--- START ---

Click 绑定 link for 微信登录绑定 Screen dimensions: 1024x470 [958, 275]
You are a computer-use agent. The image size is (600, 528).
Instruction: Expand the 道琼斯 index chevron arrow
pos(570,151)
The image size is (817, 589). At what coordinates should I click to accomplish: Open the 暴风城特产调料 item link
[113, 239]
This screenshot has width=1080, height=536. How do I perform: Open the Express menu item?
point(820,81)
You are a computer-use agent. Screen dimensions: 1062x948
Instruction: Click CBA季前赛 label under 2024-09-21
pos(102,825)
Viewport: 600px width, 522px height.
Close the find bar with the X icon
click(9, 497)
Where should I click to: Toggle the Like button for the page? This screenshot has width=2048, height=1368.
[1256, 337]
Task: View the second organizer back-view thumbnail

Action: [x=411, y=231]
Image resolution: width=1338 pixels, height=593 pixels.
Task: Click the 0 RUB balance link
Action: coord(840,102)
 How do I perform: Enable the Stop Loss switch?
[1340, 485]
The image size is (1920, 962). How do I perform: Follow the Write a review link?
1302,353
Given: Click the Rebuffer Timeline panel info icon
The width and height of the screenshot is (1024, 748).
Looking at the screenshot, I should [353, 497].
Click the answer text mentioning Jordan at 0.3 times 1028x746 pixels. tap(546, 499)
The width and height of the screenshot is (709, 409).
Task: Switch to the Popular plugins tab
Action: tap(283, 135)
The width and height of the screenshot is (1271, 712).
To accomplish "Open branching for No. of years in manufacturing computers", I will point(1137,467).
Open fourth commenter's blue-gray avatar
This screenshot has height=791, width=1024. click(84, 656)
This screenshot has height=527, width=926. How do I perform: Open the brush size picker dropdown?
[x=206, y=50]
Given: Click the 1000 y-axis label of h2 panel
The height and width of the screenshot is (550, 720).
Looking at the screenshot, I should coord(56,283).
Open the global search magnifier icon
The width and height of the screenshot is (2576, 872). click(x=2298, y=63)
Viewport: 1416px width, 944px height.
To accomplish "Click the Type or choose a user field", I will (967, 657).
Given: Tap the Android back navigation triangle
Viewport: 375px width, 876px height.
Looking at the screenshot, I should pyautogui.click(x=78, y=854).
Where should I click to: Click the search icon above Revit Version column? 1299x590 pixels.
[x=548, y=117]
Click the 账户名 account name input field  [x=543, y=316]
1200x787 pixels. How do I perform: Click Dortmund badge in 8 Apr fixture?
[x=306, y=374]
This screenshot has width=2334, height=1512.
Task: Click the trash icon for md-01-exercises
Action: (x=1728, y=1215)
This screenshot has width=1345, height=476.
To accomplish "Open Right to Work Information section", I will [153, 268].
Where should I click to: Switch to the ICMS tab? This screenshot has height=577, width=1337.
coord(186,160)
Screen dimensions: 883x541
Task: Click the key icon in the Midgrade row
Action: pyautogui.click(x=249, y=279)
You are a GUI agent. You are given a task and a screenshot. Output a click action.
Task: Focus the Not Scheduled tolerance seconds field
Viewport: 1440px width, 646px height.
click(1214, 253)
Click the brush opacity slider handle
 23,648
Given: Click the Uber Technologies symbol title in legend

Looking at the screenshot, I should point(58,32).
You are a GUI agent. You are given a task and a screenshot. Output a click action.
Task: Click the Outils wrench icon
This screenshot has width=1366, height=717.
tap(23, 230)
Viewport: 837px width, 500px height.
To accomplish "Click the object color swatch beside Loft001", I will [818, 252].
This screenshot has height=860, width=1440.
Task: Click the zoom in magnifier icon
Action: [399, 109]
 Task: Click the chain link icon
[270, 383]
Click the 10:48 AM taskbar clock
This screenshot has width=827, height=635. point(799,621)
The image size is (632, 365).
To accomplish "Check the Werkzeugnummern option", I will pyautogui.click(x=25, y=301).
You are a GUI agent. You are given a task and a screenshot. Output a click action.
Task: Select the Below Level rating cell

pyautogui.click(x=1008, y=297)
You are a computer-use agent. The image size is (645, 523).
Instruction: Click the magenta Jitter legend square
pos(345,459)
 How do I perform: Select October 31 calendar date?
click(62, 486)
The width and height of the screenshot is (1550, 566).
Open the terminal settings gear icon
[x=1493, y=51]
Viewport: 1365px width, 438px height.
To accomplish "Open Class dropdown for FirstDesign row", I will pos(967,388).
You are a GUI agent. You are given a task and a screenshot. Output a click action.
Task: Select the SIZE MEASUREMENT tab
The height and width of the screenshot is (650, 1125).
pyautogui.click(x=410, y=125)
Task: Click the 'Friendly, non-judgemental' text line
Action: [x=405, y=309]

--- END ---

What to do: Where "panel" occurs in a line of the data above, count that line. Give the final count and no other words.

Expected answer: 2